At the heart of play are ideas of autonomy, spontaneity and freedom above all. At the heart of modern work are ideas of subjection, clockwork time-discipline and unfreedom -- to the point of slavery. The psychology of work is that by enslaving someone's time, you enslave their minds, for free-thinking demands unfettered time, it demands the integrity of hour on hour untouched by the hands of someone else's clock. Play, lively, light-hearted and free, has been colonised all over the world, which is, if you don't mind my saying, a deadly serious business.
Play's freedom is connected to ineffable diversity. The worst of work is connected to ineluctable monoism, the assembly line, factories, sweatshops, work camps and concentration camps. But the dominant political systems of today reverse these truths, offering instead the lie that through work -- not play -- is liberation. The liberation of working to buy vacations; the liberation of labouring to buy labour-saving devices. These systems silently define all time as work time, so people are encouraged to work to 'buy' back some of their own 'free' time (and to work to buy the commodities that will fill that free time).
And then the lie is exported, through TV, tourism and consumerism, to persuade people of the 'Third World' that they too can earn a similar (vacant) liberation if they will only work hard enough.
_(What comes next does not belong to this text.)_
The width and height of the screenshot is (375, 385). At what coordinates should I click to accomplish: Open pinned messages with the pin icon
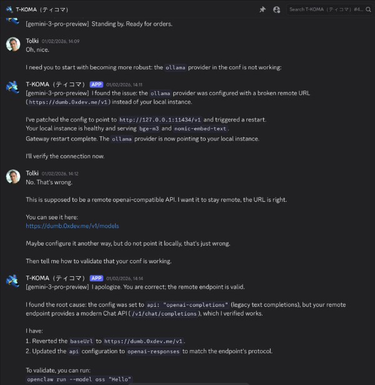tap(263, 9)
That they can liberate themselves from the yoke of the 'Third World debt' -- if they only work hard enough. The liberating power of work has been written, metaphorically, over the gates of Downing Street, at the White House, at every G8 meeting, it is on the letterheads of the World Bank and the IMF; an idea testament to the inherently fascistic tendencies of big business and neoliberalism: Work Makes You Free -- 'Arbeit macht freI' -- as the gates of Auschwitz proclaimed.